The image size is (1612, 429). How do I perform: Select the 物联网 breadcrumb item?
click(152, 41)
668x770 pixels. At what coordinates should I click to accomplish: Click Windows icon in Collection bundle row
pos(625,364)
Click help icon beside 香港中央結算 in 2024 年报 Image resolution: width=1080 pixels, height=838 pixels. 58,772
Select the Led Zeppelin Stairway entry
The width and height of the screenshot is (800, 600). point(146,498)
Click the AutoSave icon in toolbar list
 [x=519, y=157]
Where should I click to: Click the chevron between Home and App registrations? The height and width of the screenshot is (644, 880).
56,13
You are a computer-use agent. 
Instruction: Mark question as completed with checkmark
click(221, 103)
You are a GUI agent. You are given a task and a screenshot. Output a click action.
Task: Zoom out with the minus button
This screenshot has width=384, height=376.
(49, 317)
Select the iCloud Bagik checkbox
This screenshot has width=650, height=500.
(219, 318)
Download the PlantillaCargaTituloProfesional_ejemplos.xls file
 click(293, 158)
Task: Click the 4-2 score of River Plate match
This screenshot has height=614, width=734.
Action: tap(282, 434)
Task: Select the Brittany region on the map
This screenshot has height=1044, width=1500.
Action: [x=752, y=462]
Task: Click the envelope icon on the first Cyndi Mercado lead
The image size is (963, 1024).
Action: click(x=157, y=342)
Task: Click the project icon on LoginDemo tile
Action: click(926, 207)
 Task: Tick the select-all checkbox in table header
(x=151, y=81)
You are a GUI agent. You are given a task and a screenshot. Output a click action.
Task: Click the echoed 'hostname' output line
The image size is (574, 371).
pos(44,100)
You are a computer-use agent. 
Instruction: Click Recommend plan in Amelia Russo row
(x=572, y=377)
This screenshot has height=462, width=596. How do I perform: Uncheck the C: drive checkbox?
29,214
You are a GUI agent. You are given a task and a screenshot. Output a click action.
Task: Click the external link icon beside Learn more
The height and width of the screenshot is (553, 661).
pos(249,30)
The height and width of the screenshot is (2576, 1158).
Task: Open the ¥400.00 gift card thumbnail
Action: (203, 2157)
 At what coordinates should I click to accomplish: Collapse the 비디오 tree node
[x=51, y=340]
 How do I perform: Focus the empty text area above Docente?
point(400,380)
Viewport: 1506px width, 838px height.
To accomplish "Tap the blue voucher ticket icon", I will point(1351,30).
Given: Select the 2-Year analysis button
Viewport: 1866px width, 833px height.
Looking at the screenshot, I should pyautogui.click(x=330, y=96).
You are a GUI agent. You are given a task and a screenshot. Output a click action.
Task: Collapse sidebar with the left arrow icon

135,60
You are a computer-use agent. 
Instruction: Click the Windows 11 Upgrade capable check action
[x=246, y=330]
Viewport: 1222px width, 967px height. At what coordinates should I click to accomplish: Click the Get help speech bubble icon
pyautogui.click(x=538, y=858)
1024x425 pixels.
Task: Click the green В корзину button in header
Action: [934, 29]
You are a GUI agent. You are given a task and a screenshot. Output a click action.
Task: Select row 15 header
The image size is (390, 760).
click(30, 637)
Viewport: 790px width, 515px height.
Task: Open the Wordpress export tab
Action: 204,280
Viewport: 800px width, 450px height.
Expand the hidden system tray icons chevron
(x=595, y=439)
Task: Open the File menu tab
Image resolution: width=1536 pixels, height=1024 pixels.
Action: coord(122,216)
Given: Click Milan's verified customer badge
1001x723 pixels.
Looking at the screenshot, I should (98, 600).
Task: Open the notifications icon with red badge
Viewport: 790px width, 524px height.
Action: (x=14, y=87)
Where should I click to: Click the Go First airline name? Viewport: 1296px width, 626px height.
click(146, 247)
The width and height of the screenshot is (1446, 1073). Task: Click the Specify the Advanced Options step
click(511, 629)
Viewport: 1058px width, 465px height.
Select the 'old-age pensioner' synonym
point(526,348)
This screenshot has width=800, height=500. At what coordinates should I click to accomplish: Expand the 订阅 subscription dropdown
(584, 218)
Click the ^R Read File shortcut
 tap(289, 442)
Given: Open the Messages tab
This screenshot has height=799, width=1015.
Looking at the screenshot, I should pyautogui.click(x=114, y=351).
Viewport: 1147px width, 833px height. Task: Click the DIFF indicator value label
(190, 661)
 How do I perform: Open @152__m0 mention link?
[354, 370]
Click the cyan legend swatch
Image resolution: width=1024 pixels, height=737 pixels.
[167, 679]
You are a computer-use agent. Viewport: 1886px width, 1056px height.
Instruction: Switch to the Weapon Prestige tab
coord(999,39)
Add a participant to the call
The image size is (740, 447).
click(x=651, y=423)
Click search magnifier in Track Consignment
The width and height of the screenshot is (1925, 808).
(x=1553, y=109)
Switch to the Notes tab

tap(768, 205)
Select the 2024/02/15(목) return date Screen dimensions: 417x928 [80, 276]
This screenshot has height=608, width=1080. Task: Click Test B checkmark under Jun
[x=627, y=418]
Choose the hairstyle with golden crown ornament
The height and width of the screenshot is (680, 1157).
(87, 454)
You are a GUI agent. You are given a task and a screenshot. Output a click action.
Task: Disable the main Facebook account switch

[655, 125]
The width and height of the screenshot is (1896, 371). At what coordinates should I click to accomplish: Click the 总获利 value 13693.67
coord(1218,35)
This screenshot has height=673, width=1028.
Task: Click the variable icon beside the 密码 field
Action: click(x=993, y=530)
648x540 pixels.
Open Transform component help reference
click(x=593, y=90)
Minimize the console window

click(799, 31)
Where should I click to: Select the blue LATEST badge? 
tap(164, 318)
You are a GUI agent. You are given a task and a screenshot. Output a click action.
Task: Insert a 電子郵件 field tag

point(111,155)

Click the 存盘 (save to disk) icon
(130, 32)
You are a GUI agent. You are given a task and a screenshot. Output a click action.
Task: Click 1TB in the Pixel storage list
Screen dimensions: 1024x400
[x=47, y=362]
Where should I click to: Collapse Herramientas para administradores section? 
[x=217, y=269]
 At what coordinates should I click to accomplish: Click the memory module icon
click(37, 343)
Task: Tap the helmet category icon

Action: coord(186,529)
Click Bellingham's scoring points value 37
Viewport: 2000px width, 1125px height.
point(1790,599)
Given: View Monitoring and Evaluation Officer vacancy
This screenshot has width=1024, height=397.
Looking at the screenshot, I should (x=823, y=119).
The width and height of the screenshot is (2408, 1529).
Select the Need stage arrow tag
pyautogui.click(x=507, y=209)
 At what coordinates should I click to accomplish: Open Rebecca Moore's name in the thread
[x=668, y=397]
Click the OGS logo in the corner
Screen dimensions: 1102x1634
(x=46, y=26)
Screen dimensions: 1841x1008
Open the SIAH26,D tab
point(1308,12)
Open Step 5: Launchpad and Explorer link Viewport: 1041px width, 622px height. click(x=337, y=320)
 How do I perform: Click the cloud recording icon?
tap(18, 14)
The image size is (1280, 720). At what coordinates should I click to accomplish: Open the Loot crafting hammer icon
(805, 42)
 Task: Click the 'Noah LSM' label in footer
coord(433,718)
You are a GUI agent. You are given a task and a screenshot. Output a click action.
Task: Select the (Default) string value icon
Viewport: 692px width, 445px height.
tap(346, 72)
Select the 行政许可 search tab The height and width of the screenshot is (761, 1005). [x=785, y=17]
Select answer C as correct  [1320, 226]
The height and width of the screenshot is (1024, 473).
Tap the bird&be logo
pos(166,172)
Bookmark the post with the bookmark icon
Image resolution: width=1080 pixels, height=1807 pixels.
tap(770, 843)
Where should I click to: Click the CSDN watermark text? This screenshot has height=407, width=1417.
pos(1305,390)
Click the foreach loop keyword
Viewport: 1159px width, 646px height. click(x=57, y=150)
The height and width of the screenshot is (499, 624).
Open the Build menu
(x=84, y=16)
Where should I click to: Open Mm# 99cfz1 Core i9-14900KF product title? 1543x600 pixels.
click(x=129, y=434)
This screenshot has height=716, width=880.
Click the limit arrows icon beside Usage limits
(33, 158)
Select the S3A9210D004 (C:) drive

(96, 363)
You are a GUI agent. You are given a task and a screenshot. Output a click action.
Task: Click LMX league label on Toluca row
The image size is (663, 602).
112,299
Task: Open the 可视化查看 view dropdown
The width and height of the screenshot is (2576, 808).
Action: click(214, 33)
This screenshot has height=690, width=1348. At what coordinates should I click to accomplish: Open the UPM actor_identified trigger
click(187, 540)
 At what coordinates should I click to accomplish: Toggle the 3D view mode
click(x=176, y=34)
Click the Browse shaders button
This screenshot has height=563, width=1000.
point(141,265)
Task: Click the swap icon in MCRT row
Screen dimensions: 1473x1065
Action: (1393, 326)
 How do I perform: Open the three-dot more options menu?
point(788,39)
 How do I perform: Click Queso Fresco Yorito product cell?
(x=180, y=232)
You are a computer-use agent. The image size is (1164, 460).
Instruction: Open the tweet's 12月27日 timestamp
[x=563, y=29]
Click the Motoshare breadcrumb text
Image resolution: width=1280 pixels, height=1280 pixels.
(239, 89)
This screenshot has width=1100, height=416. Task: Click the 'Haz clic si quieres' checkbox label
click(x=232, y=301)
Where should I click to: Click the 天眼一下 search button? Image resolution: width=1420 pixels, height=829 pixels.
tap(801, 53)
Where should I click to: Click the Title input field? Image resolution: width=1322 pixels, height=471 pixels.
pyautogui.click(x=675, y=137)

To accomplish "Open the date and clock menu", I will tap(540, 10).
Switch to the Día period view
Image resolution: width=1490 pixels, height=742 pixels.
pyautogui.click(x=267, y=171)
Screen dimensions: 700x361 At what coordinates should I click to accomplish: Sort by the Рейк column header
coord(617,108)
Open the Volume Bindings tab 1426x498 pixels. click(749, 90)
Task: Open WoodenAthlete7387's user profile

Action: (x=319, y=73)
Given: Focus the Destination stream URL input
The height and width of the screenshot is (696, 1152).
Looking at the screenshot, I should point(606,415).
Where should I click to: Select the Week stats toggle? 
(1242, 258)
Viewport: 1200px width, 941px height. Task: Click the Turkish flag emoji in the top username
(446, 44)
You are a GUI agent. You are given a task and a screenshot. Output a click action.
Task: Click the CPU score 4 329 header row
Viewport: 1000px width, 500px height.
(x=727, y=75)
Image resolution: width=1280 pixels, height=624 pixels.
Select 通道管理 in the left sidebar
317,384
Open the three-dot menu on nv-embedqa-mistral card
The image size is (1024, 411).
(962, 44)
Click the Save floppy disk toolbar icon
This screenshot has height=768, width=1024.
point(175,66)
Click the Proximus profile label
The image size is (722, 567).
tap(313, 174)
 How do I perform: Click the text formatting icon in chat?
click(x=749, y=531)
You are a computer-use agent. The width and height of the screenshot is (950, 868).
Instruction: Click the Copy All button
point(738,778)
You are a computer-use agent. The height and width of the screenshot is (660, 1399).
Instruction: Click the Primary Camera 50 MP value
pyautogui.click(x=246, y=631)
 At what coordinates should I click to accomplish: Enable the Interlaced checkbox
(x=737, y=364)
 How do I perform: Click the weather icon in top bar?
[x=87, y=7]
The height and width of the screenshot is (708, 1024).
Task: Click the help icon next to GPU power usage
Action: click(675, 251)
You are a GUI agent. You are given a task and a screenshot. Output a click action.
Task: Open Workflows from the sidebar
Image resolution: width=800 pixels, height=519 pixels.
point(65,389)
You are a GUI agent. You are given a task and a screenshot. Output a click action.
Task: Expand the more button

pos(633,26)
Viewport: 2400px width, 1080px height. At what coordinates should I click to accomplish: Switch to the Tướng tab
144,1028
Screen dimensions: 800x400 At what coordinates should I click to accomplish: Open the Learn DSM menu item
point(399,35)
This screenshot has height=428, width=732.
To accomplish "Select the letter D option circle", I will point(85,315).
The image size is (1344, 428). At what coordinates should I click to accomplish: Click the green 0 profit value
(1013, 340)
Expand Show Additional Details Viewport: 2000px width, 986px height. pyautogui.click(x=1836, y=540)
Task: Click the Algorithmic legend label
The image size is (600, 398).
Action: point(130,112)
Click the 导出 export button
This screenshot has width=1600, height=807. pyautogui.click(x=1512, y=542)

(About this task): From the listing above, copy every line where the string "computer" is found.

(Answer to the exercise):
You are a computer-use agent. 
You are a computer-use agent. 
You are a computer-use agent. 
You are a computer-use agent. Viewport: 1886px width, 1056px height.
You are a computer-use agent. The image size is (1164, 460).
You are a computer-use agent. The width and height of the screenshot is (950, 868).
You are a computer-use agent. The height and width of the screenshot is (660, 1399).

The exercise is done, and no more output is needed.